Task to complete: Rewrite the records below as a Markdown table with two columns, Row and Line. Number each non-blank line in order under Row, put the line under Line, and leave out blank lines.

## begin The input

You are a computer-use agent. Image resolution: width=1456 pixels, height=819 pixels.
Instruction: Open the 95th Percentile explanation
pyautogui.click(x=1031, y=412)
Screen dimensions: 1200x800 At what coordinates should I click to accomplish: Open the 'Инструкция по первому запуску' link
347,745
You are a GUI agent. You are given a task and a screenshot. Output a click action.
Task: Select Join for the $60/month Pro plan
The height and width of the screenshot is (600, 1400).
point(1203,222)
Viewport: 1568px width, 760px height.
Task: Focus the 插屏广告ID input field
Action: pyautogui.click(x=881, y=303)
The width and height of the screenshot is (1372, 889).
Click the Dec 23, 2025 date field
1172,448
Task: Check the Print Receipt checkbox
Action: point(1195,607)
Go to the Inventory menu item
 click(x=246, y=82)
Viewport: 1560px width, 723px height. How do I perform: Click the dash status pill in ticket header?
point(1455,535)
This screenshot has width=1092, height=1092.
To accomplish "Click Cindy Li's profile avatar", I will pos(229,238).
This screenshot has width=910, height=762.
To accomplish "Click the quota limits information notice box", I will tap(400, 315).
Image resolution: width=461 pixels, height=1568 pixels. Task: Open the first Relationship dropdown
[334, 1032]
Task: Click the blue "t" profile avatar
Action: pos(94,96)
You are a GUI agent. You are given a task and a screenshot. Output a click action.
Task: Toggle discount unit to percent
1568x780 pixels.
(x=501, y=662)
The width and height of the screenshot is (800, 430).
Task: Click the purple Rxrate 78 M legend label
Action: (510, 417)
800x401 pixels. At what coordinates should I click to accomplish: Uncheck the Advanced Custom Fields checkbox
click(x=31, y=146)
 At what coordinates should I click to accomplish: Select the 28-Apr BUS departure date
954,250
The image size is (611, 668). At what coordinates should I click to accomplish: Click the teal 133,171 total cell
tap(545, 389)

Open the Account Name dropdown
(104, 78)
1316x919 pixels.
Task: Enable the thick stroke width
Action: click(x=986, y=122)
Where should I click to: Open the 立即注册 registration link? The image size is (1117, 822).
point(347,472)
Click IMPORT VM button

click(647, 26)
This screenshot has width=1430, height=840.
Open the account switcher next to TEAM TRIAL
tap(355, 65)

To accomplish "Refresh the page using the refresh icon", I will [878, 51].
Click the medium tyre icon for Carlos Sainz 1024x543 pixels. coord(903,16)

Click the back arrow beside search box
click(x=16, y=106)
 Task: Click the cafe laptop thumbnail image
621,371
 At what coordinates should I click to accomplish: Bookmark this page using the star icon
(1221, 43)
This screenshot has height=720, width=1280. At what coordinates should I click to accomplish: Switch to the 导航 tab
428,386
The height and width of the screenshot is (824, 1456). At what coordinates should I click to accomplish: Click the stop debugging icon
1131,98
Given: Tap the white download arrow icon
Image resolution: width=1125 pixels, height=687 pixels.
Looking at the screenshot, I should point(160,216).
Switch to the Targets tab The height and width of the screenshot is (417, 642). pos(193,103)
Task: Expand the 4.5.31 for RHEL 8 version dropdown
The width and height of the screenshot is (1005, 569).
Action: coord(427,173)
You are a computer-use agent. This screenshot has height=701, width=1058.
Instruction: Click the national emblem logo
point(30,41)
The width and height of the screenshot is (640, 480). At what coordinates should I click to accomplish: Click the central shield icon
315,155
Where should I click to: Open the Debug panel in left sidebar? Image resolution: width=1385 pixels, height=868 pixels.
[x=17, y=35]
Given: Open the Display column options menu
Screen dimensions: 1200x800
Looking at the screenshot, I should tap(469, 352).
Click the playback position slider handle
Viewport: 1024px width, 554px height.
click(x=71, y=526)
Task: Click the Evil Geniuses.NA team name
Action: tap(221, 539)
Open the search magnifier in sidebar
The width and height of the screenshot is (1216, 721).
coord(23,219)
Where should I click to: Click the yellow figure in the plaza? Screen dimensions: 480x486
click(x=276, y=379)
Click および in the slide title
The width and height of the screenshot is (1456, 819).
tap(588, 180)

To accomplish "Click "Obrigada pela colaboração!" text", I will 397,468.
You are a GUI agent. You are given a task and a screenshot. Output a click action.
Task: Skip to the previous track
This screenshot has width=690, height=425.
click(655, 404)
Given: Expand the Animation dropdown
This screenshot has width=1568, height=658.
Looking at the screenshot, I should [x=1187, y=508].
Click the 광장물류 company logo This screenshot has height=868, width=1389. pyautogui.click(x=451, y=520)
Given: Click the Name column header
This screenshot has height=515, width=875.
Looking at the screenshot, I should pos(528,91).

## end The input

Task result:
| Row | Line |
|---|---|
| 1 | You are a computer-use agent. Image resolution: width=1456 pixels, height=819 pixels. |
| 2 | Instruction: Open the 95th Percentile explanation |
| 3 | pyautogui.click(x=1031, y=412) |
| 4 | Screen dimensions: 1200x800 At what coordinates should I click to accomplish: Open the 'Инструкция по первому запуску' link |
| 5 | 347,745 |
| 6 | You are a GUI agent. You are given a task and a screenshot. Output a click action. |
| 7 | Task: Select Join for the $60/month Pro plan |
| 8 | The height and width of the screenshot is (600, 1400). |
| 9 | point(1203,222) |
| 10 | Viewport: 1568px width, 760px height. |
| 11 | Task: Focus the 插屏广告ID input field |
| 12 | Action: pyautogui.click(x=881, y=303) |
| 13 | The width and height of the screenshot is (1372, 889). |
| 14 | Click the Dec 23, 2025 date field |
| 15 | 1172,448 |
| 16 | Task: Check the Print Receipt checkbox |
| 17 | Action: point(1195,607) |
| 18 | Go to the Inventory menu item |
| 19 |  click(x=246, y=82) |
| 20 | Viewport: 1560px width, 723px height. How do I perform: Click the dash status pill in ticket header? |
| 21 | point(1455,535) |
| 22 | This screenshot has width=1092, height=1092. |
| 23 | To accomplish "Click Cindy Li's profile avatar", I will pos(229,238). |
| 24 | This screenshot has width=910, height=762. |
| 25 | To accomplish "Click the quota limits information notice box", I will tap(400, 315). |
| 26 | Image resolution: width=461 pixels, height=1568 pixels. Task: Open the first Relationship dropdown |
| 27 | [334, 1032] |
| 28 | Task: Click the blue "t" profile avatar |
| 29 | Action: pos(94,96) |
| 30 | You are a GUI agent. You are given a task and a screenshot. Output a click action. |
| 31 | Task: Toggle discount unit to percent |
| 32 | 1568x780 pixels. |
| 33 | (x=501, y=662) |
| 34 | The width and height of the screenshot is (800, 430). |
| 35 | Task: Click the purple Rxrate 78 M legend label |
| 36 | Action: (510, 417) |
| 37 | 800x401 pixels. At what coordinates should I click to accomplish: Uncheck the Advanced Custom Fields checkbox |
| 38 | click(x=31, y=146) |
| 39 |  At what coordinates should I click to accomplish: Select the 28-Apr BUS departure date |
| 40 | 954,250 |
| 41 | The image size is (611, 668). At what coordinates should I click to accomplish: Click the teal 133,171 total cell |
| 42 | tap(545, 389) |
| 43 | Open the Account Name dropdown |
| 44 | (104, 78) |
| 45 | 1316x919 pixels. |
| 46 | Task: Enable the thick stroke width |
| 47 | Action: click(x=986, y=122) |
| 48 | Where should I click to: Open the 立即注册 registration link? The image size is (1117, 822). |
| 49 | point(347,472) |
| 50 | Click IMPORT VM button |
| 51 | click(647, 26) |
| 52 | This screenshot has width=1430, height=840. |
| 53 | Open the account switcher next to TEAM TRIAL |
| 54 | tap(355, 65) |
| 55 | To accomplish "Refresh the page using the refresh icon", I will [878, 51]. |
| 56 | Click the medium tyre icon for Carlos Sainz 1024x543 pixels. coord(903,16) |
| 57 | Click the back arrow beside search box |
| 58 | click(x=16, y=106) |
| 59 |  Task: Click the cafe laptop thumbnail image |
| 60 | 621,371 |
| 61 |  At what coordinates should I click to accomplish: Bookmark this page using the star icon |
| 62 | (1221, 43) |
| 63 | This screenshot has height=720, width=1280. At what coordinates should I click to accomplish: Switch to the 导航 tab |
| 64 | 428,386 |
| 65 | The height and width of the screenshot is (824, 1456). At what coordinates should I click to accomplish: Click the stop debugging icon |
| 66 | 1131,98 |
| 67 | Given: Tap the white download arrow icon |
| 68 | Image resolution: width=1125 pixels, height=687 pixels. |
| 69 | Looking at the screenshot, I should point(160,216). |
| 70 | Switch to the Targets tab The height and width of the screenshot is (417, 642). pos(193,103) |
| 71 | Task: Expand the 4.5.31 for RHEL 8 version dropdown |
| 72 | The width and height of the screenshot is (1005, 569). |
| 73 | Action: coord(427,173) |
| 74 | You are a computer-use agent. This screenshot has height=701, width=1058. |
| 75 | Instruction: Click the national emblem logo |
| 76 | point(30,41) |
| 77 | The width and height of the screenshot is (640, 480). At what coordinates should I click to accomplish: Click the central shield icon |
| 78 | 315,155 |
| 79 | Where should I click to: Open the Debug panel in left sidebar? Image resolution: width=1385 pixels, height=868 pixels. |
| 80 | [x=17, y=35] |
| 81 | Given: Open the Display column options menu |
| 82 | Screen dimensions: 1200x800 |
| 83 | Looking at the screenshot, I should tap(469, 352). |
| 84 | Click the playback position slider handle |
| 85 | Viewport: 1024px width, 554px height. |
| 86 | click(x=71, y=526) |
| 87 | Task: Click the Evil Geniuses.NA team name |
| 88 | Action: tap(221, 539) |
| 89 | Open the search magnifier in sidebar |
| 90 | The width and height of the screenshot is (1216, 721). |
| 91 | coord(23,219) |
| 92 | Where should I click to: Click the yellow figure in the plaza? Screen dimensions: 480x486 |
| 93 | click(x=276, y=379) |
| 94 | Click および in the slide title |
| 95 | The width and height of the screenshot is (1456, 819). |
| 96 | tap(588, 180) |
| 97 | To accomplish "Click "Obrigada pela colaboração!" text", I will 397,468. |
| 98 | You are a GUI agent. You are given a task and a screenshot. Output a click action. |
| 99 | Task: Skip to the previous track |
| 100 | This screenshot has width=690, height=425. |
| 101 | click(655, 404) |
| 102 | Given: Expand the Animation dropdown |
| 103 | This screenshot has width=1568, height=658. |
| 104 | Looking at the screenshot, I should [x=1187, y=508]. |
| 105 | Click the 광장물류 company logo This screenshot has height=868, width=1389. pyautogui.click(x=451, y=520) |
| 106 | Given: Click the Name column header |
| 107 | This screenshot has height=515, width=875. |
| 108 | Looking at the screenshot, I should pos(528,91). |